Meu pai era funcionário público, foi convidado para participar de uma comitiva para conhecer a cidade, as construções de Brasília. Havia umas promoções na época nesse sentido. Foi meu segundo curta-metragem, um documentário sobre essa viagem. Chegamos lá, o avião estacionou e aí apareceu o Juscelino, que desceu de um helicóptero e foi mostrando a cidade para gente. “Aqui era o Palácio do Planalto, ali os Ministérios, a gente olhava para o lado e não tinha nada”, ri. “Tinha um monte de operários trabalhando”. Aquilo para mim foi uma descoberta fantástica, um choque maravilhoso também, uma epifania. Brasília era a síntese do Brasil moderno que a gente queria. Isso era 1958. Depois virou outra coisa por causa da ditadura.
De certa maneira Brasília é um pouco madrinha do Cinema Novo graças ao Ferreira Gullar…
O Ferreira Gullar trabalhava em Brasília, ele era ligado ao CPC – (Centro Popular de Cultura), organização associada à União Nacional de Estudantes (UNE) – que foi o produtor do “Cinco Vezes Favela” – então ele conseguiu com o José Aparecido (mais tarde governador do DF nos anos 80 e então assessor de Jânio Quadros) um dinheiro para fazer o filme. A primeira coisa que conseguimos foi uma câmera com a primeira-dama, Sarah Kubistchek, por meio das Pioneiras Sociais. Então, Brasília teve uma participação importante para o surgimento do Cinema Novo, sobretudo simbolicamente porque era a cristalização daquilo que a gente queria, uma cultura moderna, que fosse um Brasil novo.
A primeira vez que você veio ao Festival foi em 1966, na segunda edição do evento, concorrendo com “A Grande Cidade”. Como foi essa experiência? Quais as recordações?
A primeira memória que me vem à cabeça dessa primeira participação minha no Festival foi o encontro com o pessoal da Universidade de Brasília (UnB), que foi o pessoal que inventou esse festival, que prestigiou o Paulo Emílio, prestigiou o Nelson Pereira, eles já estavam meio calados na época, por causa do golpe, mas ainda existia aquele movimento cultural do espaço, das coisas que aconteciam lá.

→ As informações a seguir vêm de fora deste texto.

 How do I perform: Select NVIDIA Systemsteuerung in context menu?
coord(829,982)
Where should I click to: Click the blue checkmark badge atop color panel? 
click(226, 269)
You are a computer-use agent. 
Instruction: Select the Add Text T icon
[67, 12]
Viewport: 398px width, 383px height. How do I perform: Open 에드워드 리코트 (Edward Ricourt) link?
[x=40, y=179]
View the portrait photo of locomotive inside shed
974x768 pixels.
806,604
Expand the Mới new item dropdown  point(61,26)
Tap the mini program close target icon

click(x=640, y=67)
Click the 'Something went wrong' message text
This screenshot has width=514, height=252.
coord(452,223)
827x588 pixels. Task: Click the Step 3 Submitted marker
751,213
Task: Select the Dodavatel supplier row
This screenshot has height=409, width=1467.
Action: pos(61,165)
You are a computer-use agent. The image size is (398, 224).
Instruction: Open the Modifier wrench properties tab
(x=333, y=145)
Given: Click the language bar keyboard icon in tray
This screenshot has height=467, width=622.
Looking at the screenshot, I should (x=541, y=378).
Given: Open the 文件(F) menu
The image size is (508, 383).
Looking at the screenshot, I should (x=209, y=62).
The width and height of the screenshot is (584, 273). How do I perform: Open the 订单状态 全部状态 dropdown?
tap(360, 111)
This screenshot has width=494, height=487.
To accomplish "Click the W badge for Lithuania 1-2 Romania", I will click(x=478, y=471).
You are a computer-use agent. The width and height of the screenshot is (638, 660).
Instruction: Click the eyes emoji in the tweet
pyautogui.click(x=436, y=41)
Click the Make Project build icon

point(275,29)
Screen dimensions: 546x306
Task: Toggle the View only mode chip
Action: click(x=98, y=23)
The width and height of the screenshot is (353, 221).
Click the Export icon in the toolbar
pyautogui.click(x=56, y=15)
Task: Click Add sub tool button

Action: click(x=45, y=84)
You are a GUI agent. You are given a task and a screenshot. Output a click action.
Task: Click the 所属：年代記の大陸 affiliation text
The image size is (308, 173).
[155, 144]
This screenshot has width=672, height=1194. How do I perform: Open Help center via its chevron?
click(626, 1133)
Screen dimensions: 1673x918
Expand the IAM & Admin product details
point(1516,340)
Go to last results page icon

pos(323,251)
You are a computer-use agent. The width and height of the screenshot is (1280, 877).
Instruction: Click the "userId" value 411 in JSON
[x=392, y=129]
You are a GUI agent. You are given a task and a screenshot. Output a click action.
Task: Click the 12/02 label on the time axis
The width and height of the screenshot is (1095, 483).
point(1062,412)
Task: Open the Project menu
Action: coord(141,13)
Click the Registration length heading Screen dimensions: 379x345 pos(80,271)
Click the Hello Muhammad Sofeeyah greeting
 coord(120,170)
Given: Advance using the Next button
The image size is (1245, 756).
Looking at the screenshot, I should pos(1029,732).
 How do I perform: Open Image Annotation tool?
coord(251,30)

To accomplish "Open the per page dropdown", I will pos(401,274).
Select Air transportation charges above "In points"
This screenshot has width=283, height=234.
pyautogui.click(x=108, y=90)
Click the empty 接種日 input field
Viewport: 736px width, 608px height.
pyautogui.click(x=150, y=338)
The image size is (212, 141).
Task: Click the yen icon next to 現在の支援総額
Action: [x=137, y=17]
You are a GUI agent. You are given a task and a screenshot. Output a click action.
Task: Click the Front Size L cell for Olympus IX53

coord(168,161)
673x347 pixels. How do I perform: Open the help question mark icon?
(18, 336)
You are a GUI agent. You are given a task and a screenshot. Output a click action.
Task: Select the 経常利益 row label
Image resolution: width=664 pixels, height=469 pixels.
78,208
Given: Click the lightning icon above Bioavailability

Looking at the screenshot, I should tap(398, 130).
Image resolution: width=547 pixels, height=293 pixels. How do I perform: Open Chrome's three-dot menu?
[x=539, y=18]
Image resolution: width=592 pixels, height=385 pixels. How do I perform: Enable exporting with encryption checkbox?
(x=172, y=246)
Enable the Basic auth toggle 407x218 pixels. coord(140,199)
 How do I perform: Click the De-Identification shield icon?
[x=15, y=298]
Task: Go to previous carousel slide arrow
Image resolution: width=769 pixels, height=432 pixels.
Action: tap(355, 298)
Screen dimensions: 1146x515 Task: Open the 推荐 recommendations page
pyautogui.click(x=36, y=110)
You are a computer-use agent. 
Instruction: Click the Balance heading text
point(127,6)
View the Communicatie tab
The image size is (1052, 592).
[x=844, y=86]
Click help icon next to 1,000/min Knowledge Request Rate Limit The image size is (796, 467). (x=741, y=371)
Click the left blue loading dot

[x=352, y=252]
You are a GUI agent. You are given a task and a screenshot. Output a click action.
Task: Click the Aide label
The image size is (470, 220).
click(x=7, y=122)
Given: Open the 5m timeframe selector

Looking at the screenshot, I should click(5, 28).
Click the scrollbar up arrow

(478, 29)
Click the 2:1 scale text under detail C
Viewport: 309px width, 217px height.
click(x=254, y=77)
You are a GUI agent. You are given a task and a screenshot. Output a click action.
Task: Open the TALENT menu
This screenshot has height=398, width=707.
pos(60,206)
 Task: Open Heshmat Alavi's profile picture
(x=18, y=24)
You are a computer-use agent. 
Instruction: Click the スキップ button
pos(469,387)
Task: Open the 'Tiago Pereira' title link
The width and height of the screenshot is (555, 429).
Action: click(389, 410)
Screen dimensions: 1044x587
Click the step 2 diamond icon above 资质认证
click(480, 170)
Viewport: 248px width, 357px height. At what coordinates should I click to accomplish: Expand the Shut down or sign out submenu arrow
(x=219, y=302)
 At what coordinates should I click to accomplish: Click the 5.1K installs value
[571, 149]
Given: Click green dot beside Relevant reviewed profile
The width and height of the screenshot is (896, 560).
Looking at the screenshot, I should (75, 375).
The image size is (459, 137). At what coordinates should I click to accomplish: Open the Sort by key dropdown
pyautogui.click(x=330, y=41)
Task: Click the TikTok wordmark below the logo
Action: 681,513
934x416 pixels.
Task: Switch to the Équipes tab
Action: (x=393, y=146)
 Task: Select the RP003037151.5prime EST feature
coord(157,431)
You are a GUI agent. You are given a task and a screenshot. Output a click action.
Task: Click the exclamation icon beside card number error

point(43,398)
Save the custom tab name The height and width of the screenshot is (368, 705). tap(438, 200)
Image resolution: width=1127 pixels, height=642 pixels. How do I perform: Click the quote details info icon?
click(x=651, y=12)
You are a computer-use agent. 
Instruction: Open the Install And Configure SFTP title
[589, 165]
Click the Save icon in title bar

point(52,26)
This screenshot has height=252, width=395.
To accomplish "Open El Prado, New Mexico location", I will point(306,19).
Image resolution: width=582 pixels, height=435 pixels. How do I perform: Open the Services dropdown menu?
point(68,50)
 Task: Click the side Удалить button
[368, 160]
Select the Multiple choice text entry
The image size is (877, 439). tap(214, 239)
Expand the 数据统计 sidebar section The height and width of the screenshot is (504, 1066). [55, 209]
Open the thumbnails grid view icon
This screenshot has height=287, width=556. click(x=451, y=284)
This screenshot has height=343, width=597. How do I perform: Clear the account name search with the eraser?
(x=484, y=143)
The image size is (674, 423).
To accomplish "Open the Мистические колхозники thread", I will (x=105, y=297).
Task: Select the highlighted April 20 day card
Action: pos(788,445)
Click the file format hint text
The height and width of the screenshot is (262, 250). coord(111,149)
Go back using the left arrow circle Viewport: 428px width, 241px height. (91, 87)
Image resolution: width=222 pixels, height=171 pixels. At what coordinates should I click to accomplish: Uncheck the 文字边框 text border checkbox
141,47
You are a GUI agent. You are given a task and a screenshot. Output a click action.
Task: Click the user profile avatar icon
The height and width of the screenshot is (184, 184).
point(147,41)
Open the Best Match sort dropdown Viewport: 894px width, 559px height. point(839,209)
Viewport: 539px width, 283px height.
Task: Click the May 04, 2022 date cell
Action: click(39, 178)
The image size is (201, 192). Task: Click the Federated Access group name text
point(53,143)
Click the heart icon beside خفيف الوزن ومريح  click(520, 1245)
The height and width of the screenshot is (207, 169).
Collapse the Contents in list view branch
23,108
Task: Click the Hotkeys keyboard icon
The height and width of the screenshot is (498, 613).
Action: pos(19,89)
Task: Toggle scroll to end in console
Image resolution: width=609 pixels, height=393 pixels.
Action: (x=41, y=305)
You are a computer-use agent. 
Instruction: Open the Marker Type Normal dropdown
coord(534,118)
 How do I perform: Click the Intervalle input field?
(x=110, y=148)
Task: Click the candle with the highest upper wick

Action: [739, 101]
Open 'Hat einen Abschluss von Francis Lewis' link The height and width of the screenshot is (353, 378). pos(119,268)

Na verdade, o início do Festival de Brasília em 65, é o início do Cinema Novo, uma espécie de primeira plataforma nacional que o movimento teve para ser exprimir como um conjunto de obras.
Em 1976 você saiu consagrado do Festival de Brasília com “Xica da Silva” (1976), o grande vencedor da noite. O que representou esse momento para você?
Ganhar o Festival de Brasília com “Xica da Silva” (1976) foi marcante, o ponto alto da minha carreira. Foi um filme feito naquele período da abertura lenta e gradual anunciada pelo Geisel. Eu estava cansado daquela depressão, tristeza e “Xica da Silva” era o contrário disso tudo. Eu disse para mim mesmo ‘vamos torcer para o país novamente, não tenho que aceitar a tristeza como uma fatalidade, não, vamos lá, vamos em frente e o filme correspondeu muito isso, foi muito importante nesse sentido e no Festival o filme foi uma sensação, uma coisa formidável.
Você é o segundo cineasta a ocupar uma cadeira na Academia Brasileira de Letras. Que importância esse reconhecimento tem para a categoria?
Na verdade, entrei para Academia para substituir o Nelson (Pereira dos Santos), até então era o único cineasta da Academia, mas tinha falecido. Então, incentivados por vários amigos, inclusive alguns da própria Academia, que não queriam deixar de ter um cineasta na casa, topei. Estou muito feliz lá porque estou conhecendo pessoas muito importantes.
Ser presidente do Júri da mais tradicional e relevante mostra de cinema do país é uma baita de responsabilidade?
Esse Festival faz parte da minha vida, faz parte da minha biografia, foi aqui que o Cinema começou de uma maneira histórica por meio do Paulo Emílio Salles Gomes e do Nelson Pereira dos Santos. Então para mim é uma honra muito grande estar aqui como presidente do júri desse evento tão importante para o cinema brasileiro.